** BEGIN PASSAGE PROVIDED **

I have a list containing entries of binary data, each entry of an arbitrary length. I would like to store this all in one large binary string. Considering that this data may conceivably contain any sequence of chars I might choose to separate each entry in my list, how can I pack this list into a string that still has distinct entries?
-
_store this all in one large binary string_ ... in memory or on disk? _still has distinct entries_ ... meaning still addressable as separate python objects or something serialized to storage that can be put back into python objects later? – tdelaney Jan 01 '16 at 01:44
-
@tdelaney what I am actually trying to do is pack a list of very large integers. Struct.pack doesn't support packing integers that are of a certain size. I can convert the ints into binary data, but this has no fixed size, hence the issue. So no, the objects don't need to be accessible while packed. – trevorKirkby Jan 01 '16 at 01:46
-
have you considered `json.dump(list_of_big_integers)`? If performance is the issue then you should provide more details about your task. – jfs Jan 01 '16 at 03:57
-
@J.F.Sebastian I am actually trying to convert a two dimensional array of big numbers to a string for a cipher algorithm. There are many reasons why a string is preferable to a list or numpy array for ciphertext. This is why performance is a concern, because if the algorithm handles a lot of data, I don't want to greatly increase the size without good reason. – trevorKirkby Jan 02 '16 at 19:42
-
@someone-or-other: if your application is related to cryptography then the more reasons to use existing algorithms, data formats instead of inventing your own. – jfs Jan 03 '16 at 00:44
-
True enough. This is why I prefer an "eval"-able string representation over some new delimiter protocol I would write myself. This representation of a sequence is well established by the python interpreter. – trevorKirkby Jan 03 '16 at 01:03
4 Answers
The pickle
protocol should do it. dump
writes to a file and dumps
writes to a string.

** END PASSAGE PROVIDED **
** BEGIN SUPPLIED DATA **

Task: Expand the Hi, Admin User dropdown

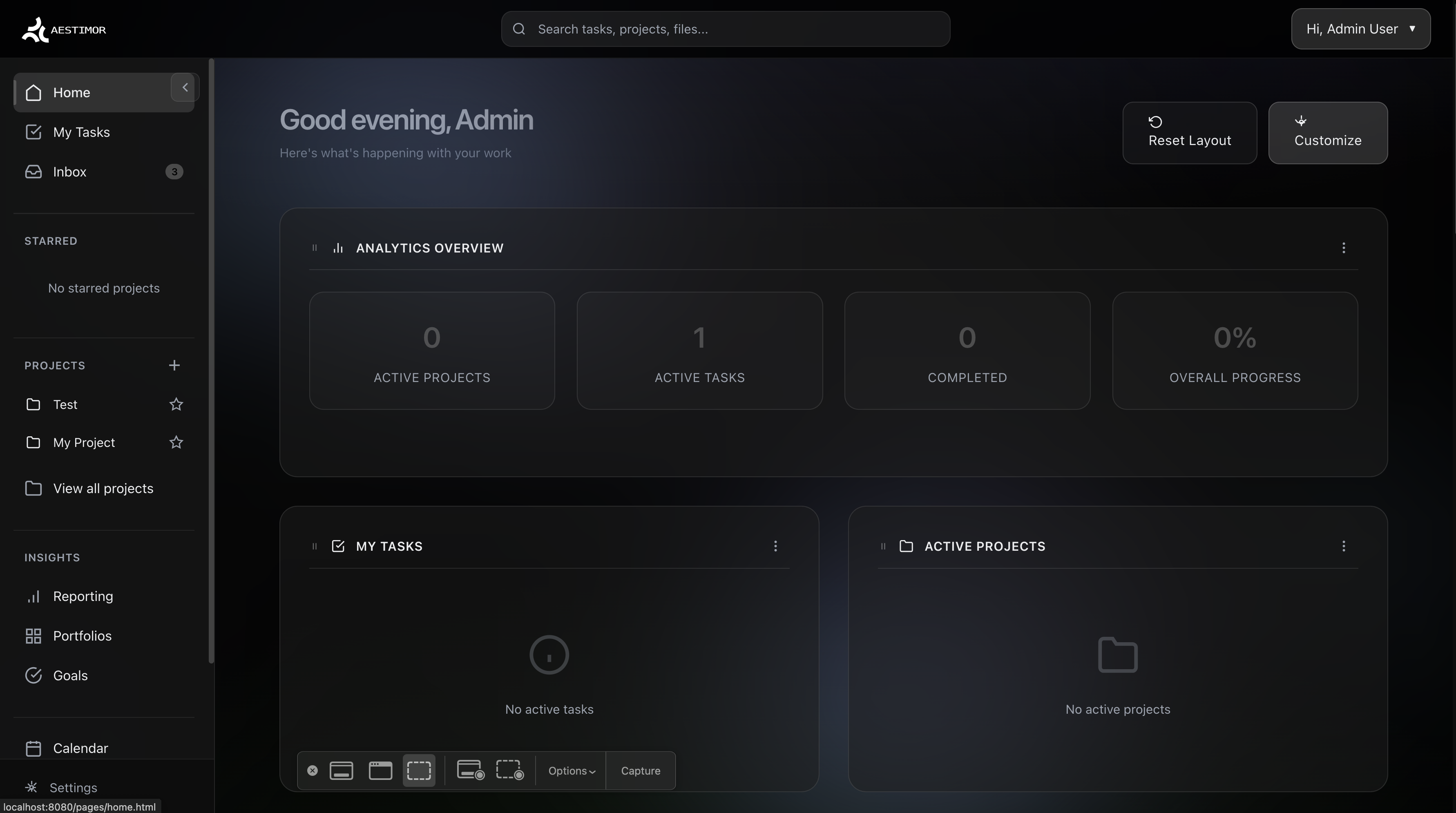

** END SUPPLIED DATA **

→ PROBLEMS TO SOLVE
A: Do the following statements agree with the thread about packing binary data into one string? Answer yes or no for each, quoting the deciding words of the thread.
(i) The asker says struct.pack cannot pack integers beyond a certain size.
(ii) The first suggestion in the comments is to use pickle.
(iii) The asker needs the objects to stay accessible while packed.
B: In the thread about packing binary data, which pickle function writes to a string?
C: Please carry the thread about packing binary data forward from its last sentence.

→ TASK-BY-TASK OUTPUTS
A:
(i) Yes: "Struct.pack doesn't support packing integers that are of a certain size."
(ii) No: "have you considered `json.dump(list_of_big_integers)`?"
(iii) No: "So no, the objects don't need to be accessible while packed."

B: dumps

C:
mylist = [list of large integers]
pickle.dump(mylist, open('somefile', 'wb'), protocol=2)

- 73,364
- 6
- 83
- 116
You cannot use a single character to separate them for the reason you say. You could designate a special separator character, so 0x0
. Then you would also need a way to escape any 0x0
s that appear in the data. However, you would need to also escape the escape character anywhere it shows up.

- 1,487
- 1
- 10
- 23
You are probably better off writing a byte count for the length of the objects to follow than using a delimiter.
If pure space efficiency isn't critical, another way that might work is to use pickle
instead. One more option is to base64 encode the bytes and then use a delimiter outside the base64 character set.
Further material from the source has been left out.